基底或固体基质可被配置用于选择性地保存包括RNA、DNA及其片段在内的核酸。用于选择性地稳定核酸的固体基质可以由以干燥状态浸渍和储存的至少一种蛋白质变性剂和至少一种酸或酸滴定缓冲试剂构成。基质可被配置用于在水合时提供酸性pH、从样品提取核酸和/或在环境温度下将核酸保存在基本干燥的状态。
用于提取和稳定核酸的稳定化基质可以包括在固体基质中处于干燥形式的试剂的任意组合,该试剂包括蛋白质变性剂、还原剂、缓冲液、自由基捕获剂、离液剂、去污剂或RNA酶抑制剂。RNA酶抑制剂可以包括三磷酸盐、焦磷酸盐、酸或酸滴定缓冲试剂。稳定化基质还可以用一种或多种试剂浸渍或者在一种或多种试剂存在的情况下进行浸渍,该一种或多种试剂包括酶抑制剂、自由基清除剂或螯合剂。固体基质可以包含蛋白质变性剂、还原剂、缓冲液和任选的自由基捕获剂或RNA酶抑制剂。

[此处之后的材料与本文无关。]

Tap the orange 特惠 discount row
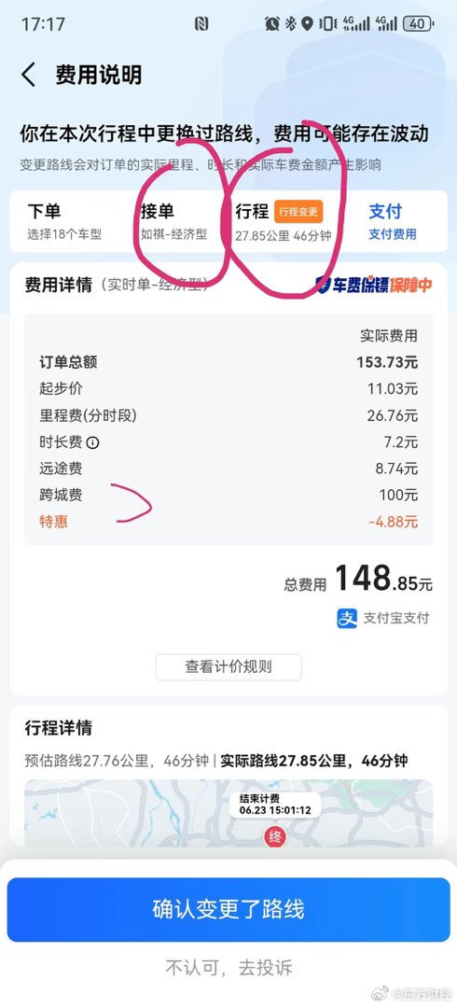This screenshot has height=1008, width=457. click(229, 522)
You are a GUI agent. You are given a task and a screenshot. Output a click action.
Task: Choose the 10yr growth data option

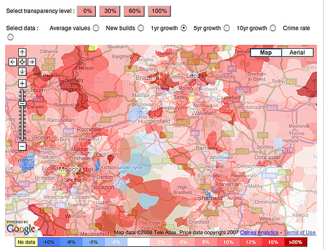tap(273, 28)
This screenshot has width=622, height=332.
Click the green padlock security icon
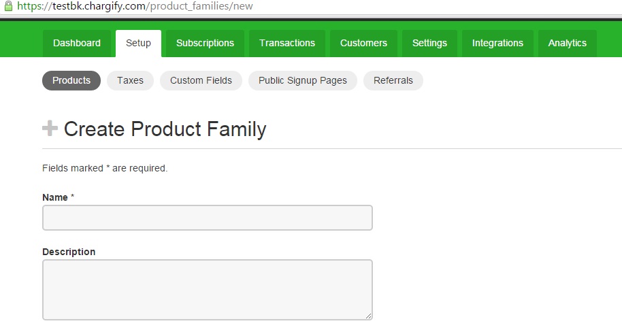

一种或多种试剂可以以干燥状态进行浸渍和储存。可以通过添加缓冲液、水或样品来任选地使一种或多种干燥的试剂再水合。基质还可以包含弱蛋白质变性剂或强蛋白质变性剂。在某些方面,固体基质为多孔的基于纤维素的纸,如市售的903、31-ETF或FTAEluteTM。该方法的执行允许在环境温度下以干燥形式(例如,在固体基质上)储存核酸,例如,RNA(可以是不能稳定储存的生物分子)。固体基质可被配置成使得基质的水合提供酸性pH。如上所述,在一个或多个实施方式中,可以通过生物分析仪经由对提取的RNA进行毛细管电泳来确定RNA质量。干燥固体基质可以允许包含核酸(例如,RNA、DNA)的一种或多种生物组分在环境条件下以干燥形式的储存延长。在其他方面,用于对来自样品的核酸(例如,RNA、DNA)进行环境提取和储存的干燥固体基质包含以干燥形式存在于固体基质中的硫氰酸盐、还原剂、缓冲液和任选的自由基捕获剂或RNA酶抑制剂。用于提取和储存来自样品的核酸(例如,RNA、DNA)的干燥固体基质包含至少一种金属硫氰酸盐,其中该至少一种金属硫氰酸盐不是硫氰酸胍(GuSCN)、还原剂、缓冲液和任选的自由基捕获剂或RNA酶抑制剂。固体基质可以包含处于干燥形式的核酸(例如,RNA、DNA),并且其可以经受处理从而以适用于对所收集的核酸样品进一步分析的完整形式从固体基质释放核酸。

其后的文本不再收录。